The group recorded and released a demo-cassette, a 7” single, as well as two full-length albums with their original lineup before Zollinger chose to leave. In 1994, Zollinger's roommate, guitarist Kelly Kuvo, became her permanent replacement. After Kuvo's induction into the band, the group released the 7" singles "New Tactical Outline Sec. 1" and "New Tactical Outline Sec. 2." in February 1995, and the 10" EP "S-T-A-T-I-C-L-A-N-D" in March 1996 before disbanding, leaving a third full-length album unfinished in the studio. In 1997, following the band's breakup, a singles compilation was released by Atavistic Records.

==History==
===Early years===
In 1989, Azita Youssefi left Washington, D.C. suburbia to attend the Art Institute of Chicago, intending to pursue a study in painting and drawing. While still in her first year of school, Youssefi had begun to grow tired of producing only visual art, and a blossoming relationship with Elliot Dicks, who worked at the School of the Art Institute of Chicago store, prompted Youssefi to begin experimenting with sound and music. After convincing a teenage friend from the D.C. scene, Heather Melowic, to join her in Chicago, Youssefi, along with Melowic, managed to persuade fellow teenage friend from the D.C. scene, guitarist, Silver Springs, Maryland native, and also a student at SAIC, Sue Anne Zollinger to fill out their three-piece. The Scissor Girls formed in the summer of 1991 with Azita on bass, Zollinger on guitar, and Melowic on drums.
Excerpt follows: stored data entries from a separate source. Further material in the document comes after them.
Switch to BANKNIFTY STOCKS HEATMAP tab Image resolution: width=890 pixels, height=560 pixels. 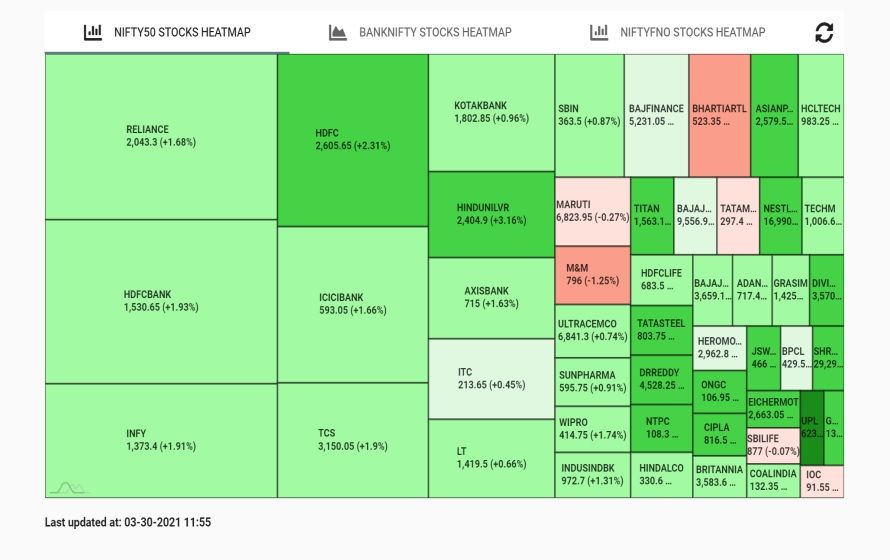pyautogui.click(x=435, y=32)
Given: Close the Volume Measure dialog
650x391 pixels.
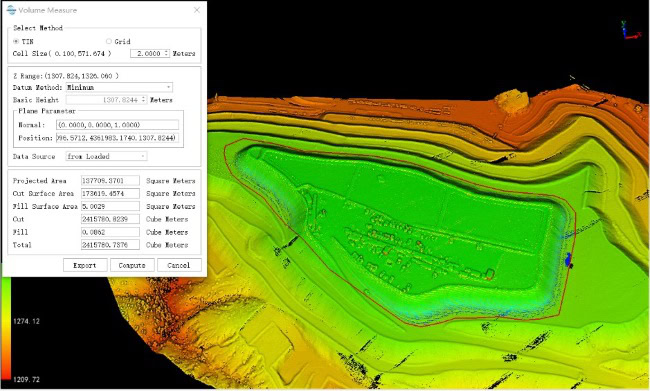Looking at the screenshot, I should 197,10.
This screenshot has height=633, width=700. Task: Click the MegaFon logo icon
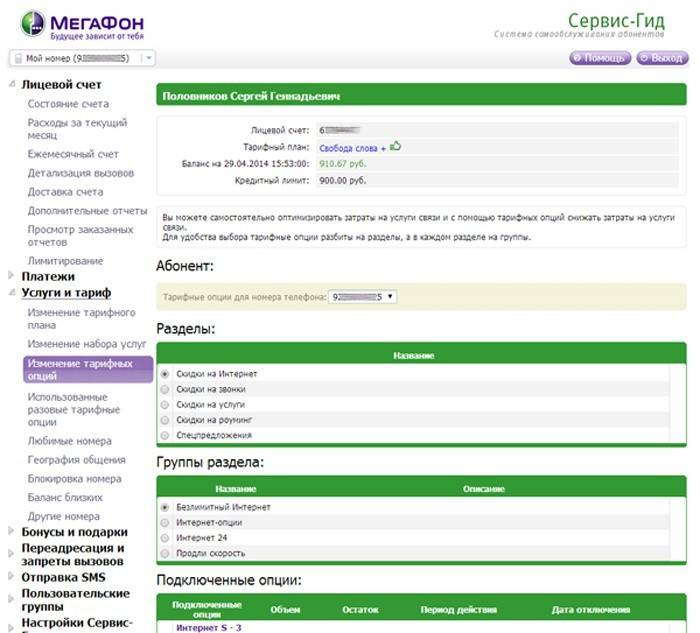32,22
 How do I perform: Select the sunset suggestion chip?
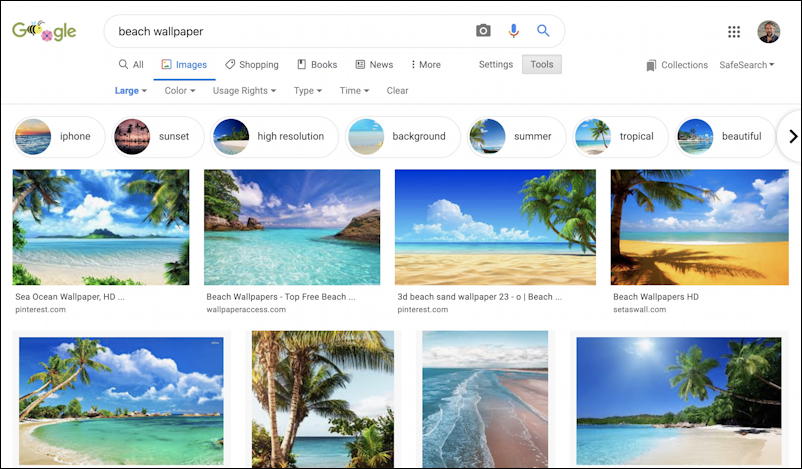[x=158, y=137]
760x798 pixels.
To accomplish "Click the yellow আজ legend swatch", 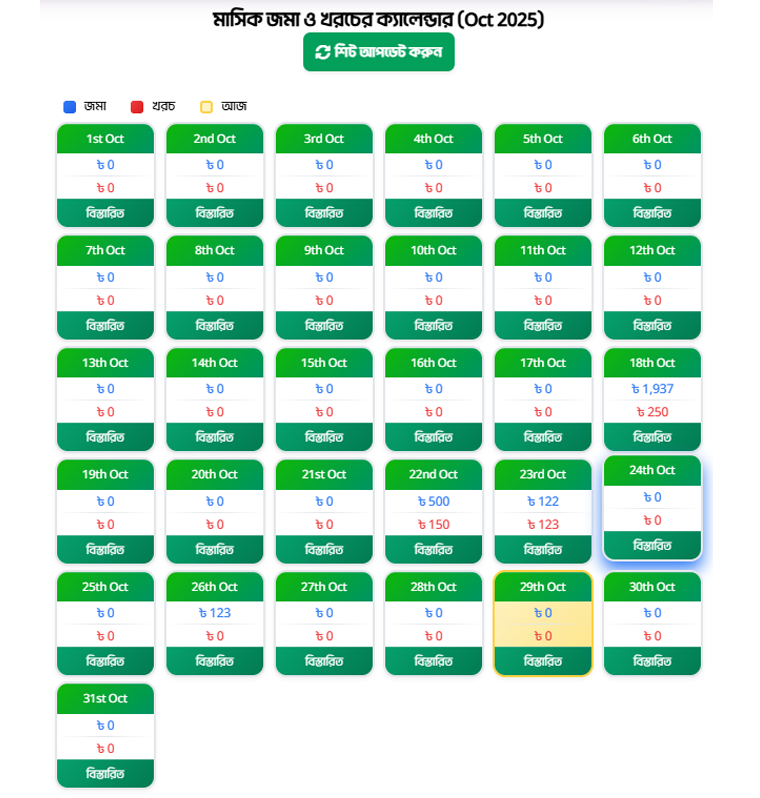I will (x=207, y=107).
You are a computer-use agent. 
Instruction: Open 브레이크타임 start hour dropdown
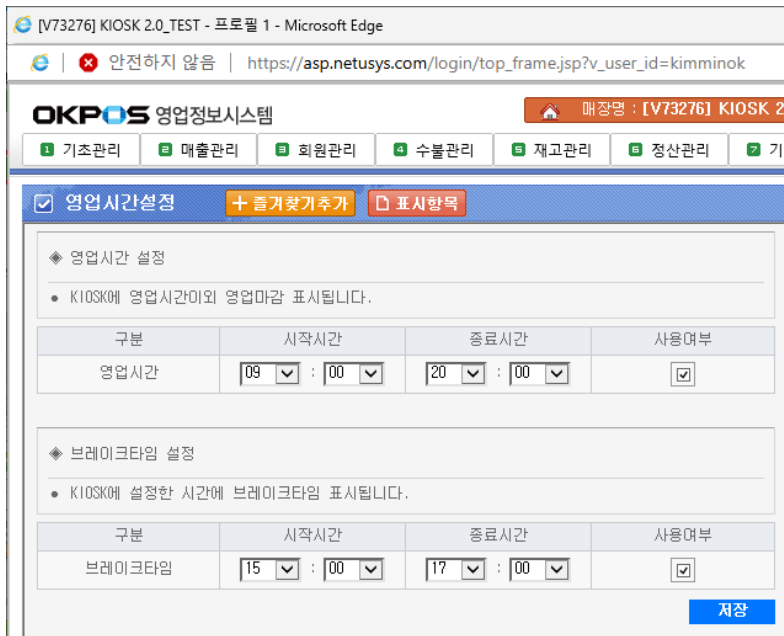click(287, 569)
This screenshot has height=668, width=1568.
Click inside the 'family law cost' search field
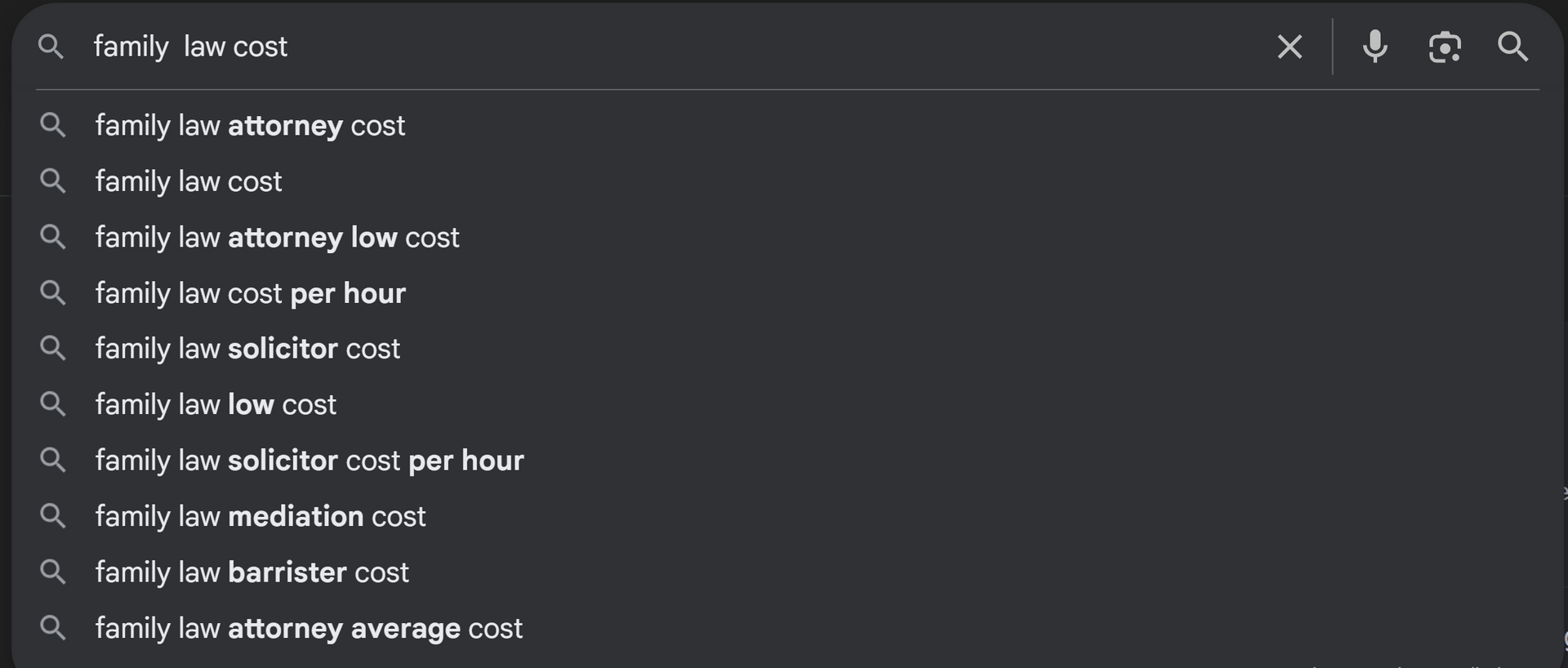(653, 47)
At the School of the Art Institute of Chicago, Azita and Sue Anne became friends with Kelly Kuvo, formerly of Denver, Colorado, hence the KUVO nom de plume. Azita was cast playing herself in Kuvo's SAIC final thesis Film and TV project, a Chicago Cable Access television production, Miss Artificial Spring. Kuvo lived and worked in the Wicker Park district of Chicago. While working at Copy Max, Kuvo offered to make The Scissor Girls fliers, demo tape inserts, and posters as a trade for a copy of their first demo cassette. Both Azita and Sue Anne signed it for her. The first gig by The Scissor Girls was a local performance that took place on Halloween night 1992. Also in 1992, the band began to record their first 7-inch, Phy, Diablo!, issuing the release on Chicago indie label Monkeytech. The album sleeve of each release included a real dried cricket smashed and taped to the cover. At around the same time, the Scissor Girls contributed to the Mira Records-released split 7-inch single "Time Expired", accompanied by tracks from Slant 6, Drinking Woman, and Rasto.

===First releases===
In 1994 the Scissor Girls began recording their first 10” LP, “From: The Scissor Girls To: The Imaginary Layer On Skeletons,” this time for Quinnah Records. The Scissor Girls first LP was delayed numerous times due to Quinnah's tight budget at the time. When Quinnah finally did send the group's master tapes to be pressed, the group discovered that the record pressing plant to which the masters had been sent had burned down, further delaying the album, but not affecting the master tapes, which were unharmed. The album was finally released in late 1994 as an expanded 12” LP, 500 copies of which were released on marbled gray vinyl, and all of which included a fold-out map hand-drawn by Youssefi. The CD version of “From: The Scissor Girls To: The Imaginary Layer on Skeletons” was released by The Making of Americans label, run by the New York City queercore duo, God is My Co-Pilot. The album was to be described as "blood red math rock" by Kathleen Hanna of Bikini Kill, Julie Ruin, and Le Tigre.

===Lineup changes===
Following the recording of “From: The Scissor Girls To: The Imaginary Layer on Skeletons” the band immediately set to work on a follow-up LP titled, “We People Space with Phantoms.” This album would be the final Scissor Girls album to include founding member Sue Anne Zollinger, who left the band after the recording to continue her education and pursue a master's degree, then ultimately a PhD. Following Zollinger's departure, the band hired guitarist James Yoo to accompany them on a tour. Youssefi and Melowic, the remaining Scissor Girls, quickly realized that the guitar style of Zollinger's replacement did not mesh well with their own sound, and opted to replace Yoo mid-tour. Newly minted guitarist Kelly Kuvo, a big fan of the band since the early days following their formation and who had actually been living with Zollinger before the latter's departure from The Scissor Girls, was chosen to replace Yoo for the remainder of the tour. Though initially reluctant to collaborate with The Scissor Girls due to her commitments to her two other groups, Blackgrass with Forrester Cobalt, Dylan Posa, and Rose Meyers, and, Dot Dot Dot with Rose Meyers of Zeek Sheck, 0th, etc., and Jodie McCann Mechanic Baltazar of MATH, Duotron, Monotrona, etc. Her productions of video art and television shows for Public-access television cable TV were also extremely time-consuming. Alas, Kuvo agreed to take a week off work in order to help the band finish their tour. Eventually Kuvo would go on to become a full-time member of the group, collaborating as singer, songwriter and guitarist on the band's self-released 7" singles "New Tactical Outline Sec. 1" and "New Tactical Outline Sec. 2." in 1995, and the 10" EP "S-T-A-T-I-C-L-A-N-D" released on Load Records, her self-produced SG Research Music Videos, and to the band's road shows until the band's breakup in 1996.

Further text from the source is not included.